If you asked the 32,318 fans - the largest crowd in Bronco Stadium history - for a one-word description of redshirt freshman quarterback Kellen Moore's debut on Saturday night, you'd likely get this:
Ask coach Chris Petersen and you'd get a very different word - but one that perhaps will get the fans' blood pumping even more:
Moore, the first freshman quarterback in school history to start a season opener, carved up the Idaho State defense to lead the Broncos to a 49-7 victory. He was 14-of-19 for 274 yards and two touchdowns, including an 80-yard touchdown strike to sophomore Titus Young.
"He really played like we thought he would," Petersen said. "He went out and had a good start. When you know what to do out there, it makes it a lot easier."
Playing in front of a crowd six times larger than anything he had seen before, against far better competition than he saw at little Prosser High in Washington, Moore never looked out of his element.
In fact, he made most of his plays look stunningly easy - moving deftly, if not quickly, to buy time, finding open receivers and producing the big play when it was available.
"Just cool, calm, collected Kellen," Young said.
Moore operated largely out of a no-huddle offense that the Broncos have worked on since spring ball and will mix in throughout the season. He also ran a no-huddle offense in high school - when he set a slew of Washington passing records.
After a couple early incompletions, he completed nine straight passes and led five consecutive touchdown drives (with one scoreless drive by backup Bush Hamdan wedged in).
"I like the no-huddle," Moore said. "You just sort of keep going, forget about the last play if you screwed up and just get the ball to all the wideouts."
The Broncos had an odd collection of offensive stars aside from Moore - some expected, some not.
Young had seven catches for 142 yards, three carries for 34 yards and two touchdowns.
Senior tailback Ian Johnson rushed for 87 yards and a touchdown and blocked a punt.
Freshman slot receiver Tyler Shoemaker, a former walk-on from Mountain View High, had two touchdown catches covering 73 yards.
Wide receiver/option quarterback Tanyon Bissell rushed for 46 yards and had 28 receiving yards.
Junior fullback/tight end Richie Brockel scored the first two rushing touchdowns of his career.
It was the first time in school history that three different Broncos scored two touchdowns in the same game.
The defense made some plays, too - most notably a fourth-down fumble recovery in the first quarter and a goal-line stop in the third quarter.
The Broncos were physical - delivering some nasty hits - while holding the Bengals to 207 yards. Sophomore quarterback Russel Hill of Timberline High managed just 74 passing yards and star wideout Eddie Thompson's 10 catches netted just 56 yards.

● ● ● ●

# Task set
a - Summarize the article on Kellen Moore's debut in two sentences.
b - Please carry the article on Kellen Moore's debut forward from its last sentence.

● ● ● ●

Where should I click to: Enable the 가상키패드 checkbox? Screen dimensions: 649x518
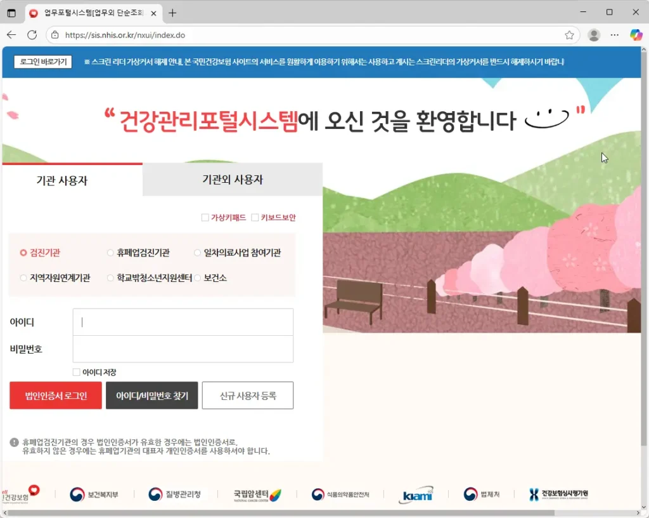point(205,218)
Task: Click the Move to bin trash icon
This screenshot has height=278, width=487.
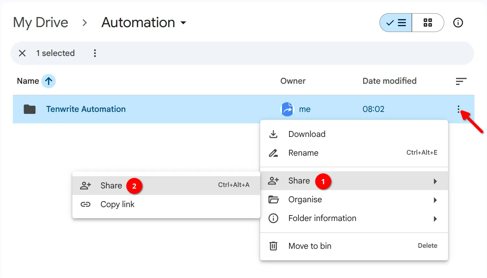Action: pyautogui.click(x=273, y=246)
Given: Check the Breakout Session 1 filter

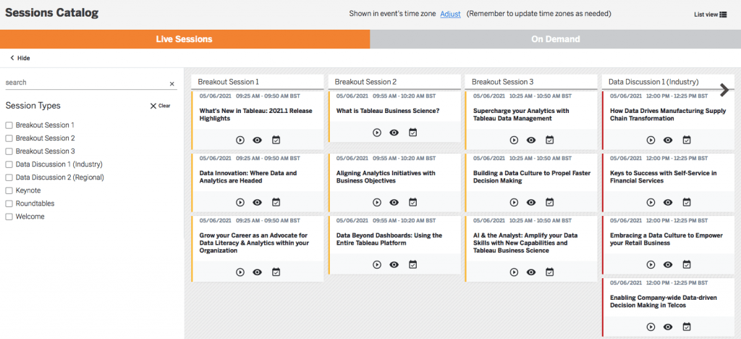Looking at the screenshot, I should pos(9,125).
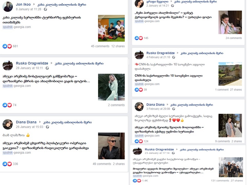Image resolution: width=248 pixels, height=185 pixels.
Task: Open the football team photo thumbnail
Action: point(111,28)
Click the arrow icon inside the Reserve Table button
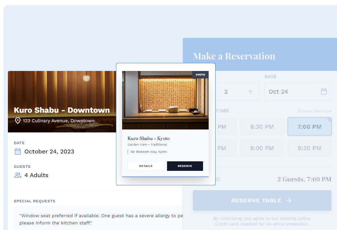337x230 pixels. click(289, 200)

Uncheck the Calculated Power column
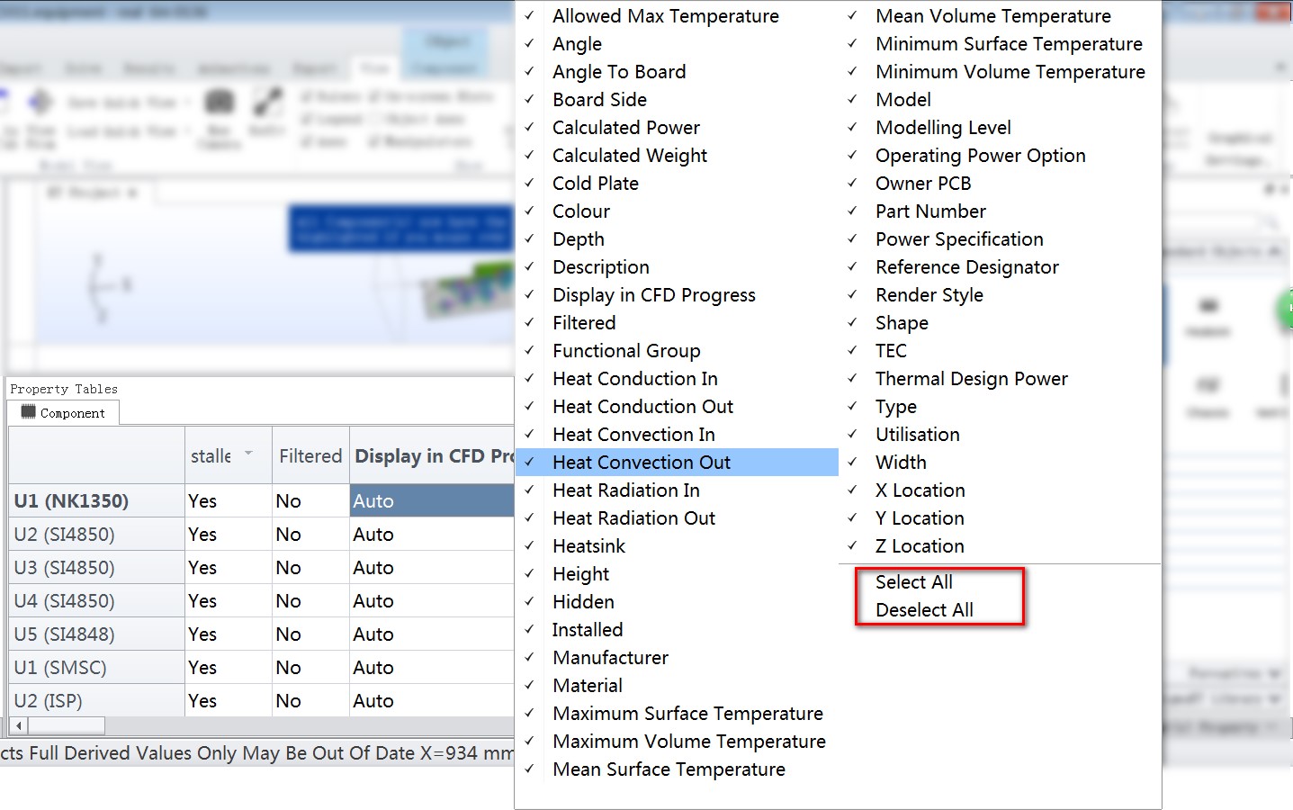tap(626, 128)
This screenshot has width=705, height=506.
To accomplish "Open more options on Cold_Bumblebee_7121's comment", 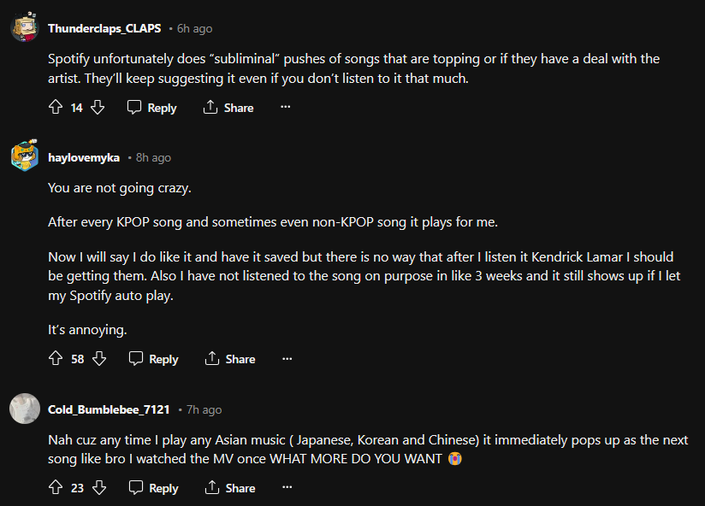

● ● ● ●

# Results in order
a - Redshirt freshman quarterback Kellen Moore, the first freshman quarterback in school history to start a season opener, went 14-of-19 for 274 yards and two touchdowns as the Broncos beat Idaho State 49-7 before the largest crowd in Bronco Stadium history. Titus Young, Ian Johnson, Tyler Shoemaker and Richie Brockel also starred on offense, while the defense held the Bengals to 207 yards.

b -
"Ol' No. 6 (Thompson) is an explosive player," Petersen said. "You didn't see that tonight because I thought our secondary did a nice job on those guys."
Sophomore middle linebacker Derrell Acrey posted a game-high 14 tackles and freshman outside linebacker Aaron Tevis added eight tackles, two sacks, a pass breakup and a fumble recovery.
Sophomore safety Jeron Johnson contributed the hit of the game - hammering Hill on a scramble.
"We had to come out and set a tone for the season," Jeron Johnson said.
The Broncos blew open the game with four touchdowns during an 8-minute, 26-second span of the first half. They needed just 10 total plays for the last three of those scoring drives as the Bengals struggled to keep up with the no-huddle pace.
"Once they started getting into a rhythm, it was hard for us to stop them," Idaho State safety Keith Goins said.
The highlight was the bomb to Young - a play that showed Moore's pocket poise, arm strength and budding partnership with Young.
Before the play, Young gave Moore a final instruction.
"I told him to just throw it as far as he can," Young said.
Moore said the play was "a potential launcher" - and the defense gave him just the look he wanted.
His thought: "Just lay it out for T.Y. and let him go get it."
Moore faked a hand-off, dropped back, stepped up into the pocket and launched - throwing the ball about 45 yards in the air and watching it drop into Young's fingertips at the Bengals' 40.
Young cruised into the end zone for the 80-yard touchdown. Only 12 pass plays in school history have covered more field.
"Any time you have a one-play drive, that gets you going," Moore said.
And any time a freshman quarterback shines in his debut, expectations take off.
Moore's next test will be much stiffer, Sept. 13 against the Bowling Green team that shocked No. 25 Pittsburgh on Saturday.
"I think he can do way better," Young said. "This is the first game."
And quite a start.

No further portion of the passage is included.